Corrupção: da esquerda para a direita

Marcelo Rech

Uma das coisas que aprendi ao longo da vida é que contra fatos não existem argumentos.

Outra: uma imagem substitui mil palavras.

E nos últimos anos, que o nosso presidente não sabia de nada.

As declarações de Lula sobre a corrupção em Brasília mostram como a classe (?) política brasileira lida com os escândalos.

Depois de afirmar que os mensaleiros e aloprados do Partido dos Trabalhadores (PT) deveriam manter as cabeças erguidas, Lula afirma que as cenas de políticos colocando dinheiro em meias, cuecas, bolsas e sacolas, incluindo o governador do DF, não servem para chocá-lo.

Não se pode esperar algo diferente de alguém que usa o dinheiro público para financiar entre outras coisas, um filme de auto-exaltação.

De um presidente que rasgou a própria biografia ao chancelar a corrupção em seu governo.

Que descumpriu com suas próprias promessas históricas de preservar a ética acima de tudo.

As gravações veiculadas em todos os meios de comunicação não deixam dúvidas.

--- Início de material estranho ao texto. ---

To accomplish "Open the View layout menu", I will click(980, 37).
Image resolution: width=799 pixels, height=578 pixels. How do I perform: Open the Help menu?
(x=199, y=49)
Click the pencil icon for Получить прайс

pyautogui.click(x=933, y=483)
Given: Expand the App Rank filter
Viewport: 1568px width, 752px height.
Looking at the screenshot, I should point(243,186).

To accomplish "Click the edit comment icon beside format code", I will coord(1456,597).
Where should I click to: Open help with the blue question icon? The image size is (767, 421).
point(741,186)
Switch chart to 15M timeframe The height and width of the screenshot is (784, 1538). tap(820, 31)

Havia (?) um esquema de distribuição de propina a parlamentares dentro do governo do DF.

Havia (?) corruptos e corruptores.

Ao negar o óbvio, Lula segue a mesma linha que adotou quando o PT arrombou o país ao aperfeiçoar um esquema criado pelos tucanos.

O que temos visto no Distrito Federal, lamentavelmente não é exclusividade de Brasília.

Trata-se de algo enraizado na cultura política deste país.

Apesar do tsunami de denúncias, os políticos sempre se acertam nos bastidores.

O espírito de corpo fala mais alto. Todos se protegem. Corrupção não tem ideologia, não tem partido.

Vai da esquerda à direita.

E não adianta dizermos que somente nós podemos mudar isso, pois nas próximas eleições, estaremos todos esquecidos e anestesiados, sustentando essa corja.